INSTRUCTIONS TO FOLLOW:
Answer from the passage about Holly:
1. What word is printed in the corner of her card?
2. How old is she?
3. How is her handwriting described?

PASSAGE:
--

At this story begins, the two main characters are the nameless, male, first-person narrator, who is an aspiring writer, and his New York City neighbor, whose card says, “Miss Holiday Golightly,” and in the corner, “Traveling.”

Holly
She is nineteen, but appears to be “anywhere between sixteen and thirty” (1, p. 12) and is described by a Hollywood actor’s agent, who has followed her to New York, as “nuts” and “a phony.” But, he says, “she’s a real phony. She believes all this crap she believes. You can’t talk her out of it.” He says that someone had “spent maybe thousands sending her to head-shrinkers. Even the famous one”…but “he threw in the towel”…“Mind you, I like the kid, everybody does…” (1, p. 29).

She is also described as having, at least at times, “boyish” hair (1, p. 12) and voice (1, p 16), and handwriting that is “a freakishly awkward, kindergarten hand” (1, p. 26).

--

GIVEN RECORDS:
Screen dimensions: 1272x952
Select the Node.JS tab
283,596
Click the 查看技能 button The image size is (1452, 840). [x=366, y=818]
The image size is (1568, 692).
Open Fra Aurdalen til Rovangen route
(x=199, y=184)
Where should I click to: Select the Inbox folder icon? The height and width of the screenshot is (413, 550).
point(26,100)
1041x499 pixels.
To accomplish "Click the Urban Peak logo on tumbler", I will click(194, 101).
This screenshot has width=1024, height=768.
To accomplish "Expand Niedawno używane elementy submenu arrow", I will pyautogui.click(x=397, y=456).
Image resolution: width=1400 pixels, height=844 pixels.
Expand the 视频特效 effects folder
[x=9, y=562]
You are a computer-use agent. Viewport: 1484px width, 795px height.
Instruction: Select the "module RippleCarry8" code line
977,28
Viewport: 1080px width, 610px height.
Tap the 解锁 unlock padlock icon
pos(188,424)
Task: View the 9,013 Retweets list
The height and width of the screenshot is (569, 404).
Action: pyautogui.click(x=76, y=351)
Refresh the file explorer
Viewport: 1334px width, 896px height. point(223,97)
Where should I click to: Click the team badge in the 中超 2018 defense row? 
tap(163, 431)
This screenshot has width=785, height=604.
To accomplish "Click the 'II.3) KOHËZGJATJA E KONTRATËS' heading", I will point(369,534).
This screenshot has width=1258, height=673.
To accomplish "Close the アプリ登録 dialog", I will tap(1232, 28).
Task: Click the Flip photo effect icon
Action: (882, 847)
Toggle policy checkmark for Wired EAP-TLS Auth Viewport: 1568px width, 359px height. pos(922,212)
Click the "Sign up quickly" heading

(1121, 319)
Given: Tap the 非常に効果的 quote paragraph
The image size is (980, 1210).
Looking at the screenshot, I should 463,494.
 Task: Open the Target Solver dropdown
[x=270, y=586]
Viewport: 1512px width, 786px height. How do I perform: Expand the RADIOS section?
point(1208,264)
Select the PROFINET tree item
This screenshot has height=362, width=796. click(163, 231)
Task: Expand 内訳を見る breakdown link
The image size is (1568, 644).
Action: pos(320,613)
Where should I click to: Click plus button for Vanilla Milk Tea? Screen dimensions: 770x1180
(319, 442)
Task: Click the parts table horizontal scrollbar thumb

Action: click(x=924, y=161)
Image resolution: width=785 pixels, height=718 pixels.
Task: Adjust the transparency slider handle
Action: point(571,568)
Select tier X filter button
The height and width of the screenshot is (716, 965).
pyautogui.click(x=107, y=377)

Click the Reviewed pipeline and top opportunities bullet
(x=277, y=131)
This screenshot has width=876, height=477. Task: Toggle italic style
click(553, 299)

--

TASK ANSWER:
1. "Traveling."
2. Nineteen.
3. As "a freakishly awkward, kindergarten hand."